Gulat menyatakan ada lima faktor pendorong harga CPO dunia meningkat meskipun saat yang bersamaan ekonomi global melemah seiring Covid-19. Pertama, tingginya serapan CPO Domestik dengan B30 yang mencapai 7,226 juta ton CPO pada 2020 sehingga mengakibatkan kelangkaan CPO dunia dan berlakulah teori ekonomi.
Kedua, dunia tidak bisa lepas dari ketergantungan CPO Indonesia, meskipun banyak negara sebagai penghasil minyak nabati dari tanaman selain sawit, namun efisiensi ekonomisnya 9,8 kali lebih mahal dibanding sawit (jika ditinjau dari penggunaan lahan).
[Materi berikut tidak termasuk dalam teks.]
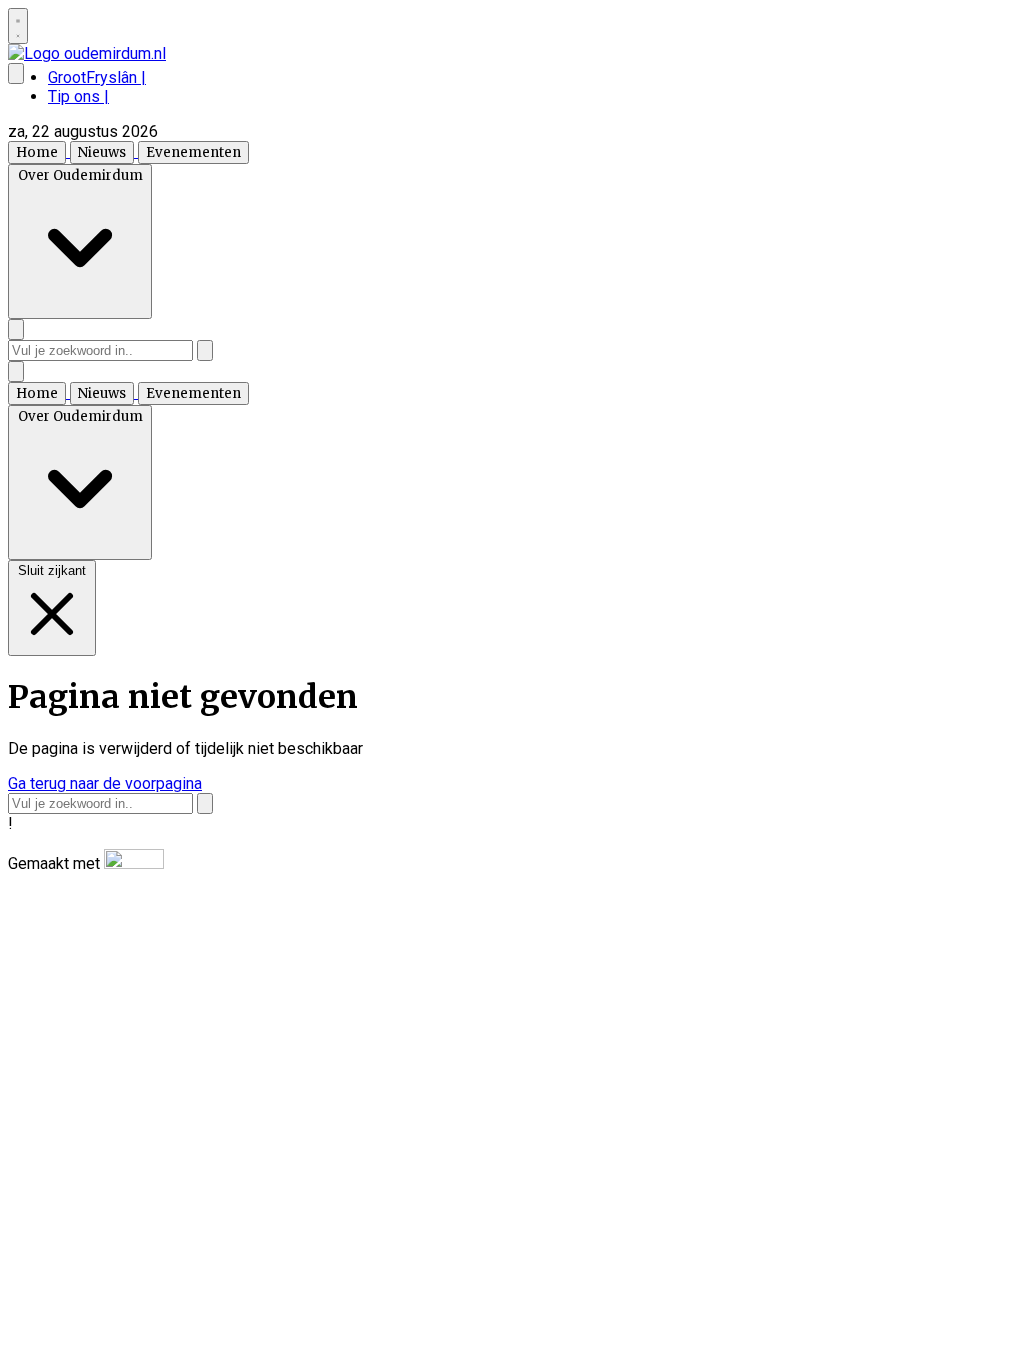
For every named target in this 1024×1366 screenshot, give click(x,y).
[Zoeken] (205, 350)
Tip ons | (78, 96)
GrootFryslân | (97, 77)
Ketiga, faktanya tangki penimbunan CPO di negara-negara importir CPO Indonesia hanya terisi 30-60 persen dari total kapasitas normalnya karena terjadi kelangkaan CPO dunia, dengan demikian permintaan komoditas tersebut akan terus melaju.
Keempat, terjadi penurunan aktivitas budi daya tanaman penghasil minyak nabati di Eropa dan negara penghasil minyak nabati lain (selain sawit), dampak pandemi COVID-19. Sementara dari hasil survey Apkasindo di 22 provinsi pada 2020) memperlihatkan aktivitas agronomi dan agroindustri kelapa sawit sama sekali tidak terganggu.
Kelima tujuan negara pengimpor CPO Indonesia mendatangkan CPO bukan hanya untuk kebutuhan konsumsi seperti digaungkan selama ini, tetapi juga untuk kebutuhan biodiesel, bahan bakar lainnya dan resell (menjual kembali).
"Kelima faktor inilah menjadikan harga CPO meningkat drastis. Sesungguhnya tanpa kejadian Pandemi Covid-19 pun harga CPO akan semakin naik. Kata kuncinya serapan domestik CPO Indonesia melalui program biodiesel," jelasnya.